List of Antibodies Used for mIF.
Abbreviations: mIF, multiplex immunofluorescence; HRP, horseradish peroxidase.
Image Acquisition and Analysis
For protein localization studies, tissues or cells were imaged using a Nikon A1R confocal microscope (fitted with a Plan Fluor 40×/1.30 oil objective) using NIS Elements imaging software (Nikon Instruments Inc.). The 405, 486, 561, and 640 nm lasers with standard emission filters were used.

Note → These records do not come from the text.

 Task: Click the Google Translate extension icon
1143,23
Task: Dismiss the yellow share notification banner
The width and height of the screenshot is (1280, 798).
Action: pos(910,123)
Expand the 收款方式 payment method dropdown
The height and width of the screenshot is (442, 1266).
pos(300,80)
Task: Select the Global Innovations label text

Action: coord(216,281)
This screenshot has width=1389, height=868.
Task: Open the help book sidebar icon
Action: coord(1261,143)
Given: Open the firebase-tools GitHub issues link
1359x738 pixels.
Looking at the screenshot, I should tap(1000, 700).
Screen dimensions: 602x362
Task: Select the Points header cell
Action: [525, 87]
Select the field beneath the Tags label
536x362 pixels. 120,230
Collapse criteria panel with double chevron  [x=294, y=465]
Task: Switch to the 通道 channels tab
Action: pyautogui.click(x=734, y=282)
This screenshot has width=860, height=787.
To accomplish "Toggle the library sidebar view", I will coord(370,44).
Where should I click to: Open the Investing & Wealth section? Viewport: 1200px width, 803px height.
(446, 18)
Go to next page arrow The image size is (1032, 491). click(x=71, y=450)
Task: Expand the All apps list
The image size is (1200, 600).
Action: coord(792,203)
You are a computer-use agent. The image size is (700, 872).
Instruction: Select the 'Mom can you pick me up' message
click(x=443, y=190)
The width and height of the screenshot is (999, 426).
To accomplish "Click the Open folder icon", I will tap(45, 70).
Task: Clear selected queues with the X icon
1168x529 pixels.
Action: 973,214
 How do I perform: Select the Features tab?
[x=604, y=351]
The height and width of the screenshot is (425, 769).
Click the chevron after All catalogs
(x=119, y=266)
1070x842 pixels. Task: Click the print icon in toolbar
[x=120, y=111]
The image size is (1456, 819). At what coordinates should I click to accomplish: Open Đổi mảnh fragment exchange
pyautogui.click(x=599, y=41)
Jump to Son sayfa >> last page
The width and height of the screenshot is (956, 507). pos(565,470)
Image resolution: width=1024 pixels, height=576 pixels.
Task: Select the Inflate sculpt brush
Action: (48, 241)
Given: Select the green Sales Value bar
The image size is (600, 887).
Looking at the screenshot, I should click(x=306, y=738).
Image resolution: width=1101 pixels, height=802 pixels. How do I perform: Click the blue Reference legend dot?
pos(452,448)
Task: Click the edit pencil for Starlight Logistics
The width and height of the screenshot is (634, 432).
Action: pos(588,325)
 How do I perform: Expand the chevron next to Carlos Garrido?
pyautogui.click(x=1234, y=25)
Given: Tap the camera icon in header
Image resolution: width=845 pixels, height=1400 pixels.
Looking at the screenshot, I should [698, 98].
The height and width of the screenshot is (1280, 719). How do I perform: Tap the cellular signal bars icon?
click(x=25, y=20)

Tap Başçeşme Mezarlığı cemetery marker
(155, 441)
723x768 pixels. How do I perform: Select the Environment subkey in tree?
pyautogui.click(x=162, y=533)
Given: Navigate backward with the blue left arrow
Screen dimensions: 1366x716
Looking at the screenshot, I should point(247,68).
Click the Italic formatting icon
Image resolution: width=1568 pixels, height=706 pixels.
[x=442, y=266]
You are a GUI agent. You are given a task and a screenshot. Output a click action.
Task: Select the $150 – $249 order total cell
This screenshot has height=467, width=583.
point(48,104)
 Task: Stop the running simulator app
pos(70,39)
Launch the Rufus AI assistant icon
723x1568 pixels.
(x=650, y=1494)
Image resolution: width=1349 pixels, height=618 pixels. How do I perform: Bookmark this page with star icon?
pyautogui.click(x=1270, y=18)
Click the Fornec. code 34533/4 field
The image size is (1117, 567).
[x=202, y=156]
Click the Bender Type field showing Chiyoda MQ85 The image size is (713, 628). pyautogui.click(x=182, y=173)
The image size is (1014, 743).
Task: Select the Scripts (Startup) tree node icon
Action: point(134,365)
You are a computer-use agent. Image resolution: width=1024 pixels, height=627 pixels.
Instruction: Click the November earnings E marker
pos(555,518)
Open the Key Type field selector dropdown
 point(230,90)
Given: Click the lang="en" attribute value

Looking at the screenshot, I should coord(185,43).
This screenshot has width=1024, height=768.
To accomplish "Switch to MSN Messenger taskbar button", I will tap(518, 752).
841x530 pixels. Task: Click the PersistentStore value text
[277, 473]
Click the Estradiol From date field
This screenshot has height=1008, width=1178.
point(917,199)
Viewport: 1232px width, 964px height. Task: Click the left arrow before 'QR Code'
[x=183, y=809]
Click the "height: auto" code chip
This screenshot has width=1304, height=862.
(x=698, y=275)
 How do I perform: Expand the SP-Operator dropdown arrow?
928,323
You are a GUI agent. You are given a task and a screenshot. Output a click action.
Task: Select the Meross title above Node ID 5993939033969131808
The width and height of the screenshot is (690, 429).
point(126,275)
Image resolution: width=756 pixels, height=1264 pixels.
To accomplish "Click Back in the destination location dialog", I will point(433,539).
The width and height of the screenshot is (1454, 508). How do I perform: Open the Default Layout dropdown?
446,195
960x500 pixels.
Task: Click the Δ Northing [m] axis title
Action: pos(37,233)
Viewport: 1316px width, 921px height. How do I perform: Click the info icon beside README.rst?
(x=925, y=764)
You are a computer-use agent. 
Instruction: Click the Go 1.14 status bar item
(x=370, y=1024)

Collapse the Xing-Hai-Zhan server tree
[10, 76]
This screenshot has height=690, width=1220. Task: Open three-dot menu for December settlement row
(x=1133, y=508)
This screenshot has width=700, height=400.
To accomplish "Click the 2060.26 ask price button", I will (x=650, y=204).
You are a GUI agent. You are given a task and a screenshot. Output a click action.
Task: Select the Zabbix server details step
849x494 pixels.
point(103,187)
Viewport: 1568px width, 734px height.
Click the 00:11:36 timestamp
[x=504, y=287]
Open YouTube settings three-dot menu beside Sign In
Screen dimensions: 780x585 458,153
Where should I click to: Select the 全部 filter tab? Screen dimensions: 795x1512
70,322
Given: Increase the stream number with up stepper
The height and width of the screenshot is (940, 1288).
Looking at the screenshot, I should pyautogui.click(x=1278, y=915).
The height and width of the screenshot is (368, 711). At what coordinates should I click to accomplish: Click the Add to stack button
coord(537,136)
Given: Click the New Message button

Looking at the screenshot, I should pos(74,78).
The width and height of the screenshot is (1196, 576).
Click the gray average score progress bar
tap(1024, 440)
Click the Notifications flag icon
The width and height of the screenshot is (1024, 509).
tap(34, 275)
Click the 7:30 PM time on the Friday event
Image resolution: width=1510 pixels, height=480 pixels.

The mIF staining was imaged with a Leica SP8 white light laser confocal microscope using a HC APO CS2 40× objective (NA 1.30) and was controlled by Leica Application Suite X (LAS X) software (Leica; Wetzlar, Germany). The SP8 uses a prism-based spectral detection system for emission collection. To set the emission, highly reflective barriers are used to narrow the emission band width. To accurately separate each fluorophore, the excitation (EX) and emission band width (EM) were set as follows for each fluorophore: AF 405: EX 405 nm, EM 415 to 440 nm; Atto 465: EX 470 nm, EM 480 to 503 nm; AF 488: EX 498 nm, EM 520 to 551 nm; AF 555: EX 555 nm, EM 565 to 580 nm; AF594: EX 594 nm, EM 604 to 625 nm; Atto 633: EX 647 nm, EM 583–657 nm. Sequential scanning was used for all mIF panels. Full microscope configuration is available upon request.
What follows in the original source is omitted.